SUPPLIED TEXT:
==================================================

What happens when an eight year old kid watches the 1993 repeat run of Planet of the Daleks? He pretty much ends up here writing about the show that grabbed hold of him and never let go!

9 Responses to The Ultimate Time Lord?

  1. avatar Marcus says:

    “If the church is trying to make the summer event a little bit more inviting with the use of some Doctor Who related activities then so be it.”
    ..except that Russell T and the Moff are both aetheist (russel T overtly so) and would probably be horrified about this.

    • Why “horrified”? Are the children going to be murdered or sold into slavery? Is there any suggestion of mistreatment, or will these youngsters be learning about a nice bloke who was nice to other people and then got crucified?

      Surely they will also be learning a bit about the world and the people that live in it, and their beliefs?

      Not sure horrified is the right word. If it is then clearly The Grand Moff and RTD have too much time on their hands…

      As for RTD being an atheist, he’s certainly not afraid of using blatantly religious iconography in his work, particularly Doctor Who. No reason why a church shouldn’t get something back from this.

  2. avatar Peter lee says:

    Tricky topic this one. We have a similar Christian group in town, who are ALSO using Doctor Who as a front. Literally. Kids enter ‘the event’ via a chipboard tardis, to meet their maker. This occurs on a public beach, with the Christian agenda being suspiciously played down.

    My kids joined in, thinking it was a Doctor Who event. I was horrified. I still am, even with NO time on my hands.

    • Interesting.

      If we’re talking about a misleading event such as this, then that’s pretty shocking.

      The problem with organized Christianity (as with any organized religion) is that it ends up being twisted to the whims of those in charge. Blatantly tricking kids into church like this doesn’t sound like any sort of fun.

==================================================

ABOUT THIS TASK: Write what comes next in the comment thread about churches using Doctor Who to draw children to their events. The records that follow come from a different source than the text above.

==================================================

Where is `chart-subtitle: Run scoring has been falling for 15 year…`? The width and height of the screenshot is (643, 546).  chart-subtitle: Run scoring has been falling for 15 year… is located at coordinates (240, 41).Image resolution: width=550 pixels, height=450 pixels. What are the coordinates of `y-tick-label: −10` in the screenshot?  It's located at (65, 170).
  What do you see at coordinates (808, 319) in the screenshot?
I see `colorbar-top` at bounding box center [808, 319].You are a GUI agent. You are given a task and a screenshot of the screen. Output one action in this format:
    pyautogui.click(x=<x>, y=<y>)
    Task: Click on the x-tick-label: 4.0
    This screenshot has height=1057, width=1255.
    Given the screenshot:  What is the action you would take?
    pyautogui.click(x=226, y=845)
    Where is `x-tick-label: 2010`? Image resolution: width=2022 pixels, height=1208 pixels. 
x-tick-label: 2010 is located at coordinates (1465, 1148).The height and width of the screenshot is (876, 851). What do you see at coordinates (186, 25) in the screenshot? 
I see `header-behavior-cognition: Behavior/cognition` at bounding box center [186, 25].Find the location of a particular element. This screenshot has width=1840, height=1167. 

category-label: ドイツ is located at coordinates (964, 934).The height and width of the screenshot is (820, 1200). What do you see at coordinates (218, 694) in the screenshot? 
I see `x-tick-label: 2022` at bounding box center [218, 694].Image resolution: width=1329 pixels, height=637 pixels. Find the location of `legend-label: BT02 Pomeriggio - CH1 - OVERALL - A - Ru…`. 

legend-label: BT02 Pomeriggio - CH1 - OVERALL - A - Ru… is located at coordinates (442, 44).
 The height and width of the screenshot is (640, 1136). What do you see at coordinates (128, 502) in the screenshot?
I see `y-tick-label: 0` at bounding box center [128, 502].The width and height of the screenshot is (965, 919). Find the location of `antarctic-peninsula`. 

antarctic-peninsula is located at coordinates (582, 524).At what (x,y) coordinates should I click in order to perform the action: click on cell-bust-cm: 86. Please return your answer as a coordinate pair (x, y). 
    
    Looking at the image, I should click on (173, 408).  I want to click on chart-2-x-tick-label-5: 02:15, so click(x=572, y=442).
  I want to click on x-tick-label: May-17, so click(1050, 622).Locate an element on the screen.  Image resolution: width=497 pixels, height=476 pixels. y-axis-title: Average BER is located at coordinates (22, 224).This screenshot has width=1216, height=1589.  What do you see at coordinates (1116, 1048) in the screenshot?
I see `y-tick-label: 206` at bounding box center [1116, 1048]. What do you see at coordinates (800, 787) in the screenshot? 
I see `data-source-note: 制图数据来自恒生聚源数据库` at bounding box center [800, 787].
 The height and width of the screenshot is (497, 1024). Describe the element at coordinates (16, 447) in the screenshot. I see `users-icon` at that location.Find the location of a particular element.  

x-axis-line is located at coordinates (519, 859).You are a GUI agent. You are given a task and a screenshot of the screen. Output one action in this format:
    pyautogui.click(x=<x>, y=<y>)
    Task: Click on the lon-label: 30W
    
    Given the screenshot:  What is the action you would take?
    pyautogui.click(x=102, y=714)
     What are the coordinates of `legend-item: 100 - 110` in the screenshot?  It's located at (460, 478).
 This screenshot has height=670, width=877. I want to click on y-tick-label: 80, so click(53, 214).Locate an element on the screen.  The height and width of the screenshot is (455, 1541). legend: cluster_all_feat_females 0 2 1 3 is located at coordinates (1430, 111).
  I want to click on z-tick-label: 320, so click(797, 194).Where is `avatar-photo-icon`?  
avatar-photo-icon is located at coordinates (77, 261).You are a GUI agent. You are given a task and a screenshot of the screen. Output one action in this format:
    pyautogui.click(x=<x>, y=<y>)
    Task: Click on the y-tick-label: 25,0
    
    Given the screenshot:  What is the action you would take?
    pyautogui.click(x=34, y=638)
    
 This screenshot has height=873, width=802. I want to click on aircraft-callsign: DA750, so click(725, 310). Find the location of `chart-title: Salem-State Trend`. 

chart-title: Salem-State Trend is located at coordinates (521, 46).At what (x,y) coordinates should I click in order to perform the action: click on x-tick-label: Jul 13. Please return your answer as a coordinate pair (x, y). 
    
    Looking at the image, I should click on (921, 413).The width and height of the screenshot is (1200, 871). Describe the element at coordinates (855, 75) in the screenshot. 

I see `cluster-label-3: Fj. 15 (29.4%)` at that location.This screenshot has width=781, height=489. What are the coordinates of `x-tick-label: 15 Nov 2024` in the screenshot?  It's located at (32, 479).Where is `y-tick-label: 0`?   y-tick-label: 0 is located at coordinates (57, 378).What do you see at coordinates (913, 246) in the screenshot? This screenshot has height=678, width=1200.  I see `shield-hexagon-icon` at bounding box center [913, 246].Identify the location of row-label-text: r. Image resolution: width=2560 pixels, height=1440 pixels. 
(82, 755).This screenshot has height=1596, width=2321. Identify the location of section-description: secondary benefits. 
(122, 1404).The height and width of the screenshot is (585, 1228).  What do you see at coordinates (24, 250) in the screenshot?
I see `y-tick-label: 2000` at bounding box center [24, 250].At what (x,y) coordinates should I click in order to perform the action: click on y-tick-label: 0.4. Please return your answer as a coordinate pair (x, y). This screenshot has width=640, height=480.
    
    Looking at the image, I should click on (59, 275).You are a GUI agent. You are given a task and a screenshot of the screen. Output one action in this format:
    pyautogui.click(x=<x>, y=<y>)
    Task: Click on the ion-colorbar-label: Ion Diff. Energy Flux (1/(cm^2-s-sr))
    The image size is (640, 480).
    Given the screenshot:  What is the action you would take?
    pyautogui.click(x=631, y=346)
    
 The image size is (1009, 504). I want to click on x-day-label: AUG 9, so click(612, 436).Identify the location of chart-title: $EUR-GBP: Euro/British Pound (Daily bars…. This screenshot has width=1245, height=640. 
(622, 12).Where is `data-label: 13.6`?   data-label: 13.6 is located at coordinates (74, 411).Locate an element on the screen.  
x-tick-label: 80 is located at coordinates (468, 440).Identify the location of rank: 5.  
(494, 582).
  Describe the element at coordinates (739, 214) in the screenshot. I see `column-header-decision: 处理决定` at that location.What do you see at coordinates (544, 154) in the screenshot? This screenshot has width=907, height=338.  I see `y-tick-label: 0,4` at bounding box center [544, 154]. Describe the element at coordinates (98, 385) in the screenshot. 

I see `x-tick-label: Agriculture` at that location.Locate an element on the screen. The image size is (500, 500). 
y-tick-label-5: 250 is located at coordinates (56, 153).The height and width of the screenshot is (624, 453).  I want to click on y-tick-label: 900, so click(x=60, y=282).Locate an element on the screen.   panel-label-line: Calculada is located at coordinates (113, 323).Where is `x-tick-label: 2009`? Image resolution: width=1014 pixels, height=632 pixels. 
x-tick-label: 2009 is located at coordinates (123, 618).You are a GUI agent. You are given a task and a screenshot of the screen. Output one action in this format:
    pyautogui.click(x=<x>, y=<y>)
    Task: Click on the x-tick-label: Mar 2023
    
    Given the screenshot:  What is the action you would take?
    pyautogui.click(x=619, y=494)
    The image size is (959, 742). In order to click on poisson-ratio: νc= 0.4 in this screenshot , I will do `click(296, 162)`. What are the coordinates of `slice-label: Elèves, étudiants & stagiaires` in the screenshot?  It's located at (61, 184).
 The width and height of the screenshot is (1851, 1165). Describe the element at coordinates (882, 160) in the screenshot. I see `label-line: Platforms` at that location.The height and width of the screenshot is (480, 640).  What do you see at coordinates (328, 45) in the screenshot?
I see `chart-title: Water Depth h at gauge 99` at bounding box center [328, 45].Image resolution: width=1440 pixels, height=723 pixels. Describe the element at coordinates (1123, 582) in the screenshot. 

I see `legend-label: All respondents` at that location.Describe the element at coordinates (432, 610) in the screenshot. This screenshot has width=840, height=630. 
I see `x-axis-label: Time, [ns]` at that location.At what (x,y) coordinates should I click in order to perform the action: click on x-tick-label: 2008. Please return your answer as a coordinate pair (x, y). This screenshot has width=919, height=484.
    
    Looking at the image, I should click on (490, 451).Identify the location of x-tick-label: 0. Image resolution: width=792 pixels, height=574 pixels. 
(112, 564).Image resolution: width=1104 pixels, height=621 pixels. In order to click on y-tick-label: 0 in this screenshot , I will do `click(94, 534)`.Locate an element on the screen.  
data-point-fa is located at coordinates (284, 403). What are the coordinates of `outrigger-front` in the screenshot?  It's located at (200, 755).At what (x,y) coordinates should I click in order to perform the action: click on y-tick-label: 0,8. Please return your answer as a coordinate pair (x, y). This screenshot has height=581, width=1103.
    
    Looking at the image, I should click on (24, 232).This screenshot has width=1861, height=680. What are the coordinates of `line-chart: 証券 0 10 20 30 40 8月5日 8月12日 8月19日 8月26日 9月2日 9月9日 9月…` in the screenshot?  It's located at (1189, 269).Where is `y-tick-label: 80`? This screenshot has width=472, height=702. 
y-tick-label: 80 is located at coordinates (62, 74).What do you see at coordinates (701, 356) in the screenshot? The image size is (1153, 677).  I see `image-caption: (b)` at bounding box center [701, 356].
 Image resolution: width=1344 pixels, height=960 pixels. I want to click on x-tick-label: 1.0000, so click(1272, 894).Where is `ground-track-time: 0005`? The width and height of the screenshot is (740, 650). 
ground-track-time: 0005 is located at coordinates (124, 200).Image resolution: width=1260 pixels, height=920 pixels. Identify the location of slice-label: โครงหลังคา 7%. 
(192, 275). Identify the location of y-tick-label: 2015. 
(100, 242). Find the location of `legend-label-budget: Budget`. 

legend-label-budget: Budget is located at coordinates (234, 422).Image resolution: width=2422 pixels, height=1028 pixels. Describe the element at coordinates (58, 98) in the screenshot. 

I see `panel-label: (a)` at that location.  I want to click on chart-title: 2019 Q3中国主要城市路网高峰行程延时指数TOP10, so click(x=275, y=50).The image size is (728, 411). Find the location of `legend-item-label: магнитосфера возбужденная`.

==================================================

WRITTEN RESPONSE:
  3. avatar Luke says:

    While I don’t think this is a huge issue (copyright aside??), even during my regrettable period as a Christian I used to feel slightly uneasy that churches put on these ‘holiday clubs’ simply to proselytise.

  4. avatar Simon says:

    That’s all very well and good, unfortunately LEADING representatives (not parishioners) of religions have other ideas… the sad truth is reliogions have never really been about choice in most countries, but more expected of children. Even I was raised as a Protestant with Celtic roots, though for a long time I’ve abandoned religion in favour of a Foundationalist philosophy.

    New religions that have lasted for generations are adaptations of those that have been around for centuries and these so-called “temporal powers” have no intention of allowing religions from a Pop Culture phenomenon sideline their almost zealous followings.

  5. avatar Peter says:

    I would be uncomfortable with my kids being enticed in to this. There are many wonderful Christians around but I do find many Christian beliefs as weird as I would those of other less established religious groups. Kids are used to product advertising but I think they would find it confusing to follow the Who brand and be confronted with something they were less equipped to deal with.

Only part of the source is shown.